If the policyholder took out more than enough to cover the mortgage, those left behind often save the rest, allowing the leftovers to earn interest. However, experts suggest that investing a life insurance payout makes more sense.
By Investing Life Insurance Payouts, Beneficiaries Make More Money
Generally speaking, financial planners advise clients to take out life insurance that covers their salary at least ten times over. So, if a spouse making $100,000 per year passes away, their partner would receive a $1 million payout from their loved one’s policy.
However, it’s unlikely that any heirs will need the entire $1 million immediately, even if they have medical bills, funeral costs, and a mortgage to pay for.
Investing a portion of the sum they don’t need for at least five years would make sense in this situation. That way, the payout makes more money over time, giving beneficiaries more expense-covering options later on.
However, it’s worth noting the risks that come with investing — there’s always a chance that heirs actually lose money if the markets don’t go the way they hoped for.
Getting Help to Invest a Life Insurance Payout
People without a background in or intimate knowledge of investment portfolios and brokerage accounts tend to seek expert advice to minimize the associated risks.
Financial advisors formulate customized investment strategies for their clients according to their goals, ensuring they understand the pros and cons of all methods.
Typically, advisors suggest diverse investment portfolios, spreading risks across various markets. Therefore, the rest of their money is safe if one market doesn’t go in their client’s favor.
Some commonly suggested investment vehicles for life insurance death benefits include:
- Bonds — Investors make money from bonds by holding them until maturity and earning interest payments or selling them for more than they paid. Interest payments are sent at regular, predictable intervals and amounts, provided they’re fixed-rate bonds.

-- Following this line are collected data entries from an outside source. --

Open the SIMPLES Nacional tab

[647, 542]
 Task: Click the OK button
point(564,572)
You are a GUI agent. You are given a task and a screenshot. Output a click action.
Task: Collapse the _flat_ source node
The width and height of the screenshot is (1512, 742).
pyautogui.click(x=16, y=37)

- Dividend stocks — Dividends are regular cash payments given to company shareholders. They’re perhaps the most direct way for investors to get returns, although there are some significant risks that financial advisors plan for when crafting investment strategies for death benefits.
- Alternative investments — Many advisors ensure part of a person’s portfolio is alternative investments, like cryptocurrency, blue-chip, and mineral rights.

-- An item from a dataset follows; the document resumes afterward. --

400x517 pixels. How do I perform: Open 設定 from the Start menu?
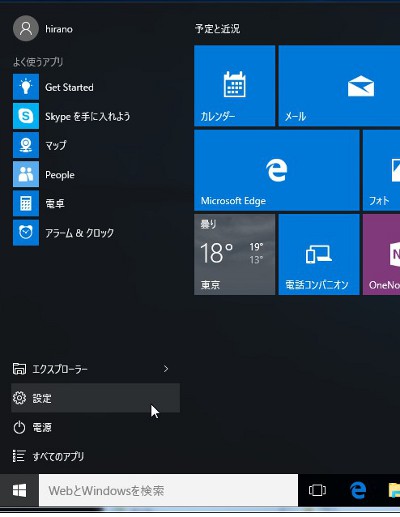pyautogui.click(x=96, y=398)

- Growth stocks — These only give investors money once they sell their stocks. Their value increases due to capital appreciation. They tend to work wonders for those looking for long-term earnings.
Of course, plenty of other investment vehicles exist, but those above serve as a guide of what heirs can do with their life insurance payout.
To Invest Is the Answer
Once debts are paid, investing the remaining funds allows heirs to receive more money in the future, stabilizing their finances for years to come.